The Adjudicating Authority allowed the refund claim in part. For the rejected portion, the appellant went in appeal and the Commissioner (Appeals) allowed refund for some services but upheld rejection of part of refund claim on the ground that invoices do not have complete address, invoice not having PAN based registration number, and service is not eligible as input service to claim credit.

He also directed the primary authority to recalculate the total admissible credit before sanctioning any refund.

The assessee is in appeal against this portion of the order too. Inasmuch as it is their contention that there is no need for once again ascertaining the quantum of unutilized CENVAT credit.

The Bench agreed to this submission and observed -

"There is no allegation raised in the show cause notice as to the total amount available as unutilized credit in the account of the appellants. In such circumstances, it was not proper for the Commissioner (appeals) to direct to check and verify or recompute the total credit available as unutilized credit. It would result in waste of time and a futile exercise as accounts were already subject to audit and as there is no such allegation raised in the show cause notice. Therefore, this direction in the impugned order is set aside."

To the other grounds on which the refund was denied, the Bench after considering the submissions held -

++ The department has no case that in inquiry they found that these transactions are not genuine or that tax was not paid. The appellants have produced the Chartered Account Certificate also. In any case, these are all procedural lapses and in a catena of judgments it has been settled that credit cannot be denied on procedural lapses. In Imagination Technologies India (P) Ltd. Vs. CCE Pune-III - 2011-TIOL-719-CESTAT-MUM the CESTAT has held that though the registration number of the input service provider is not stated in the invoice, the credit cannot be denied. For the above reasons, I am of the view that the denial of credit on the ground of incomplete address and invoices not containing PAN based registration number is unjustified. I hold that appellant is eligible for credit on these invoices.

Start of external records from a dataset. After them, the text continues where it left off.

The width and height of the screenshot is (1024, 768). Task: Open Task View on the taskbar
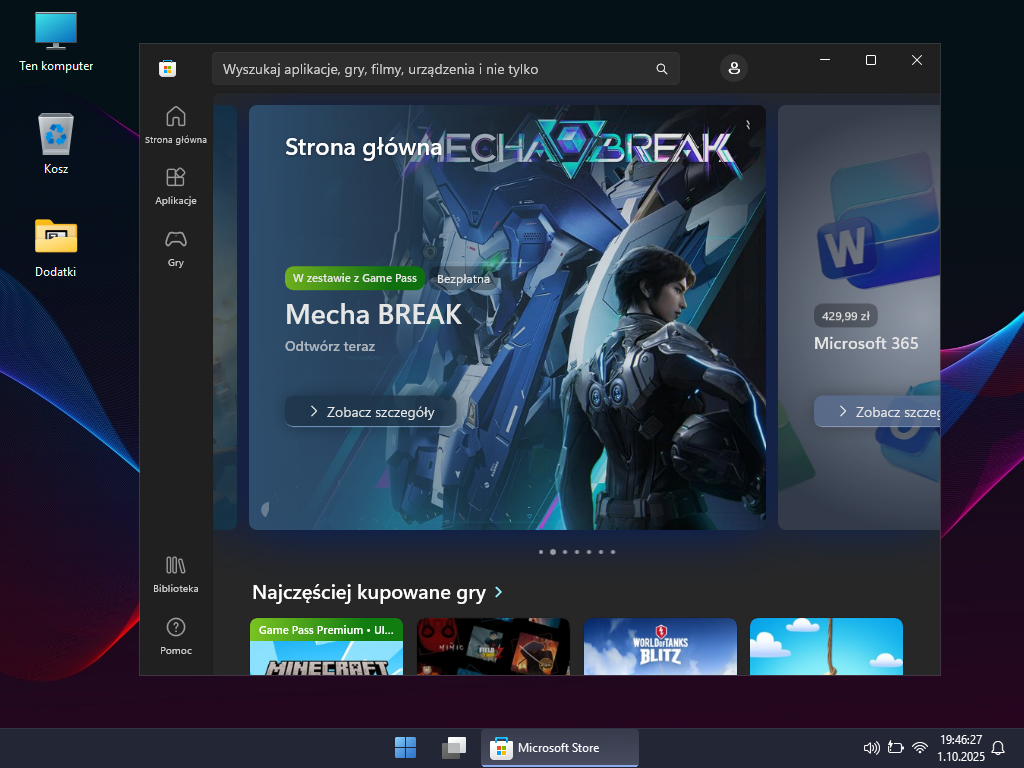point(454,747)
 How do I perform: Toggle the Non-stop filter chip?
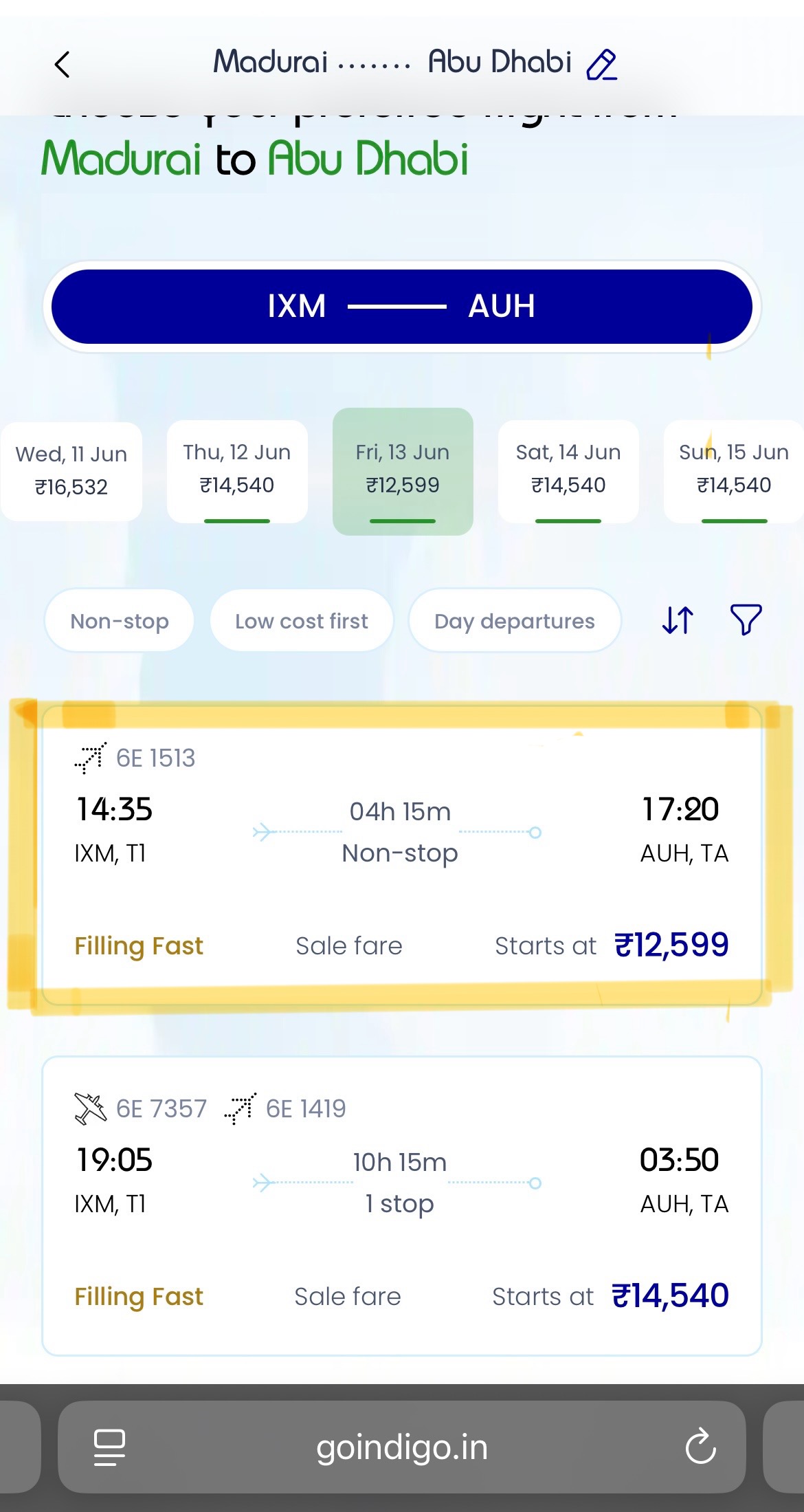(120, 621)
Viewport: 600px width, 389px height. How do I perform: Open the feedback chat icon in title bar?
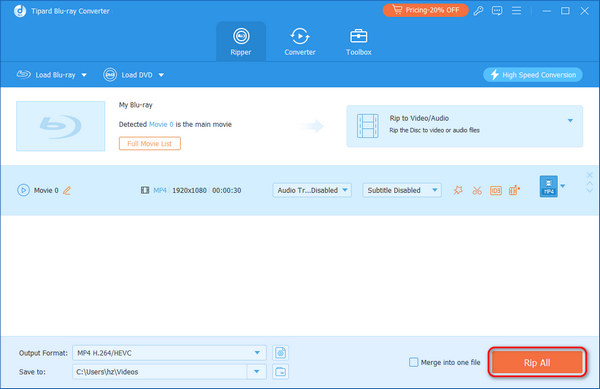[x=497, y=11]
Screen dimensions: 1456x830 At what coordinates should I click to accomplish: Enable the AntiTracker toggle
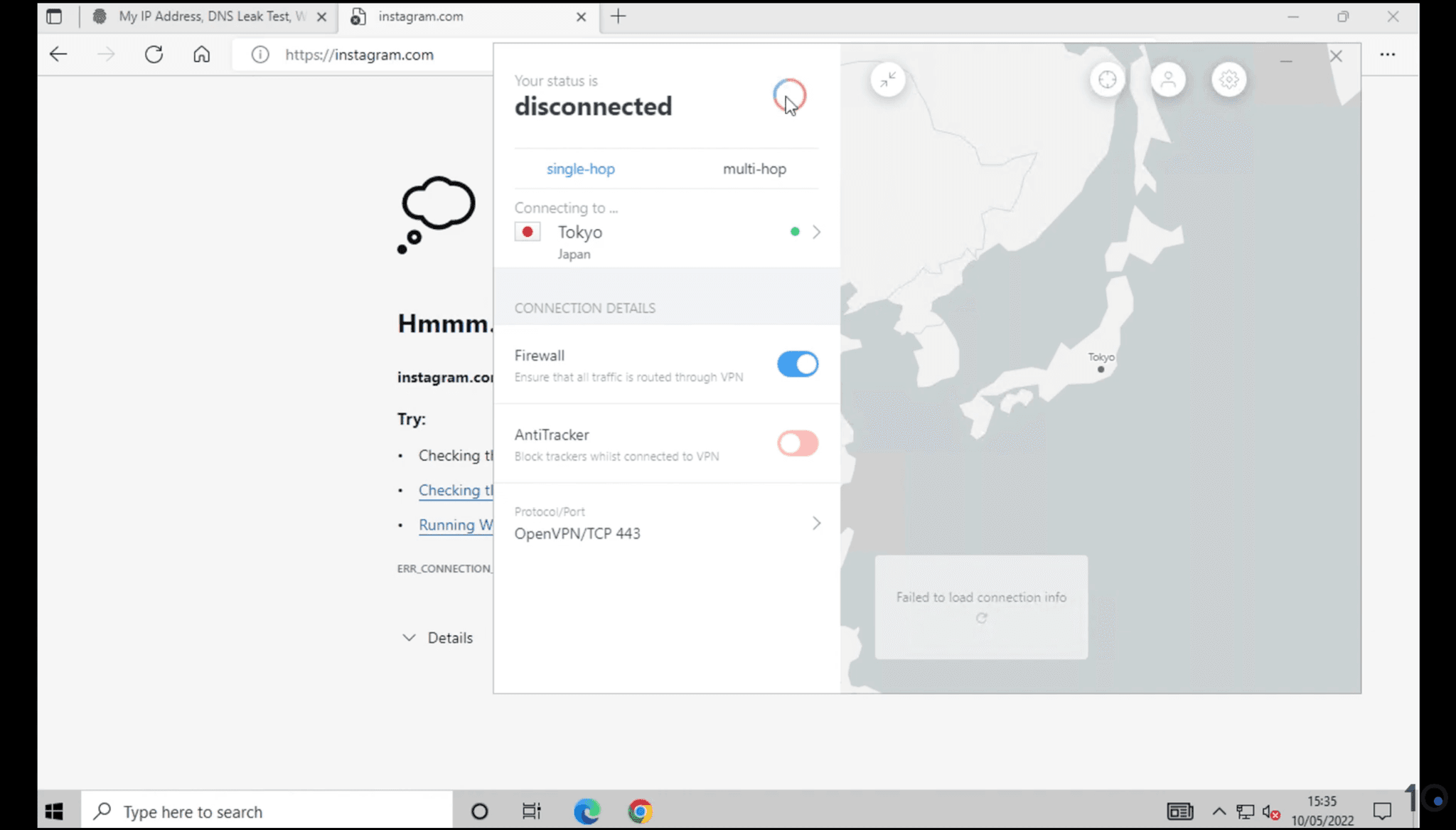click(x=798, y=443)
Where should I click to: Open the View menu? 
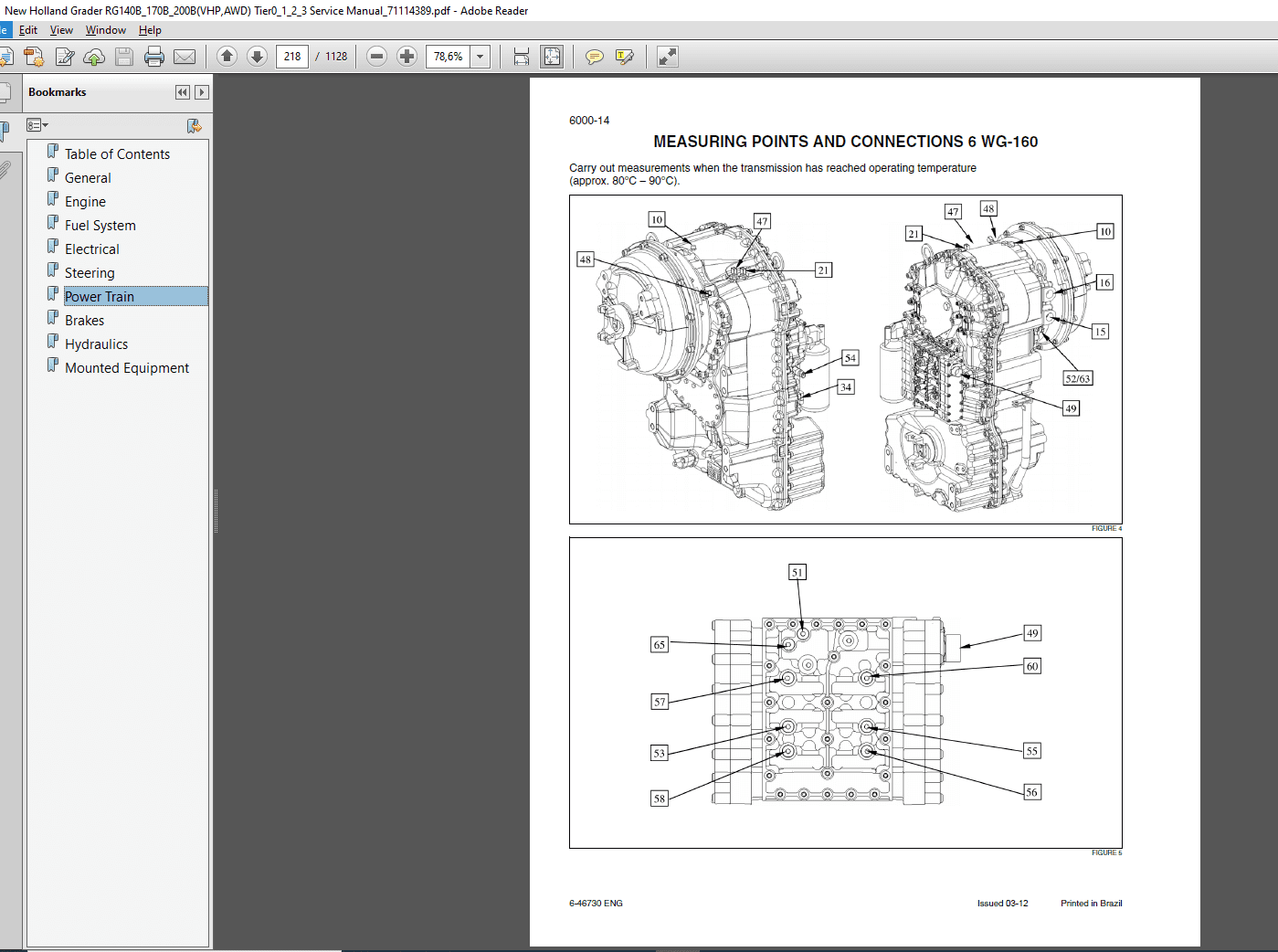click(x=61, y=29)
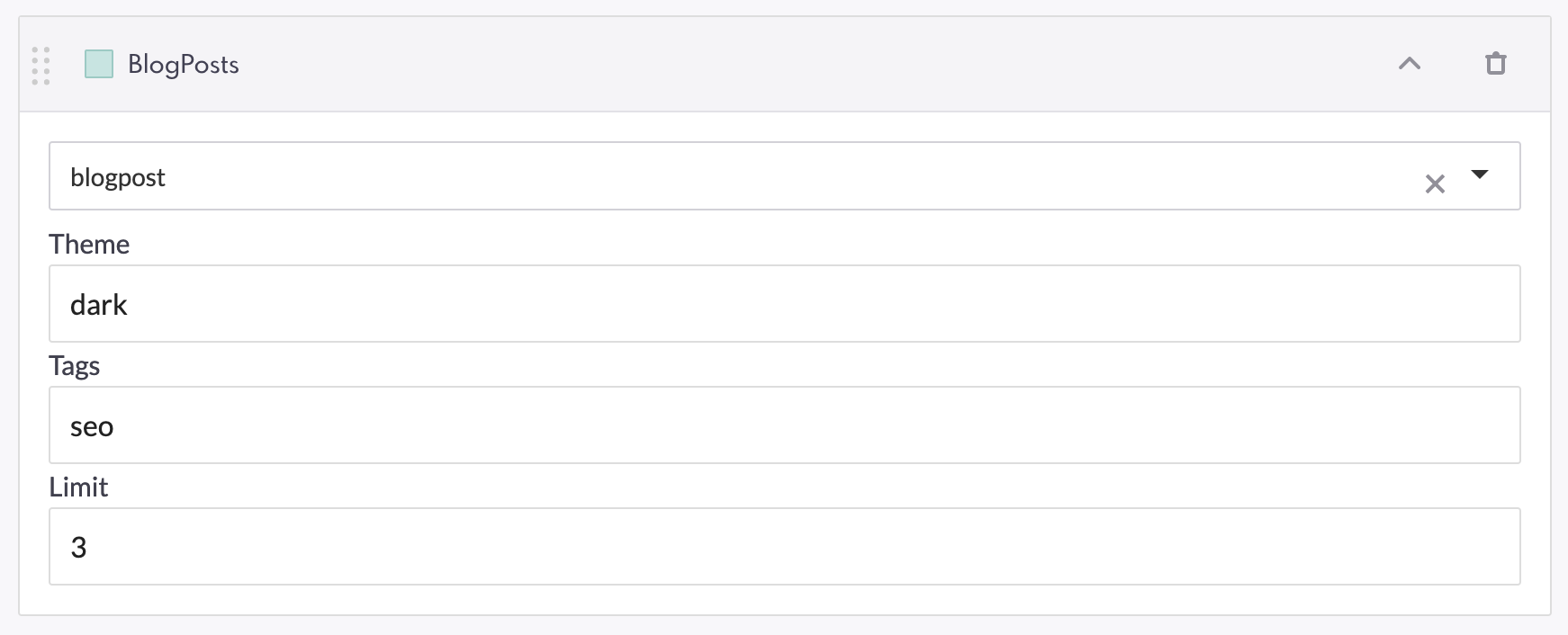Collapse the BlogPosts block using the chevron
1568x635 pixels.
pos(1410,64)
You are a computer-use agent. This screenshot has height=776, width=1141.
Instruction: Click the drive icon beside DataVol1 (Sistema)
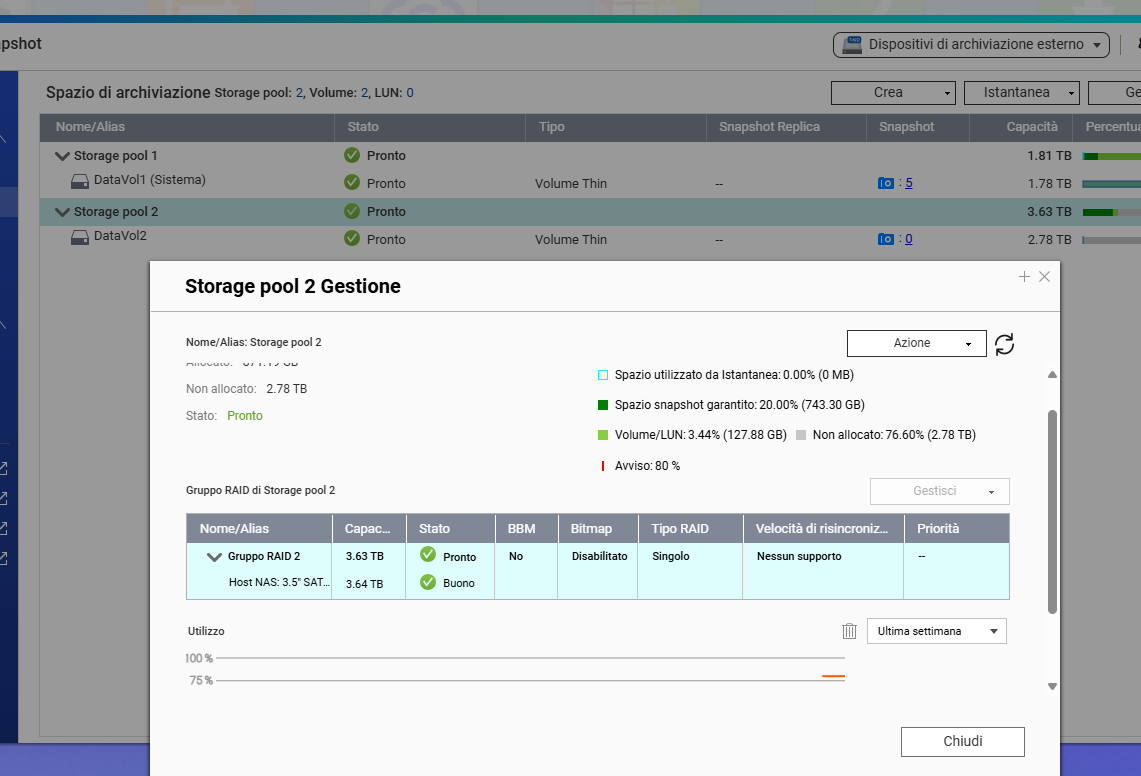pyautogui.click(x=80, y=182)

In the matter of denial of credit on Rent-a-cab services, courier services, guest house services, Power Audit Services, Finite Element Analysis (FEA) services, maintenance of Gym Equipment Services, Medical Services, Renting of Speakers, Mike etc, Hotel expenses & Banquet Charges, Conference charges, cleaning services with outside catering and professional services on the ground that these services did not qualify as input services under Rule 2 (l) of CCR, 2004, the Bench held thus -

++ The definition of input service, as it stood during the relevant period was very wide as words 'activities relating to business' was contained in the inclusive part of the definition. The leading judgments in   Coca Cola India (P) Ltd. Vs. CCE Pune III - 2009-TIOL-449-HC-MUM-ST and   CCE, Nagpur Vs. Ultratech Cement Ltd. - 2010-TIOL-745-HC-MUM-ST have settled the interpretational issues in this regard. The series of judicial pronouncements that followed has held that during the relevant period (prior to 1.4.2011) the impugned services are eligible for credit as input services, if the services are relating to the business of the assessee. The activities in relation to business can cover all activities relating to functioning of a business. Thus, any service used by a provider of taxable service which is commercially required for the purpose of carrying on the business of output service provided will be covered by the expression "activities relating to business". Applying the ratio laid in the above judgments I am of the view that appellants are eligible for refund of credit in regard to all the impugned input services.

However, the CENVAT credit availedon Medical services (Rs. 9270) was denied on the ground that the same being in the nature of personal consumption cannot be said to be related to business activity of the appellant.

The appeal was allowed in part accordingly.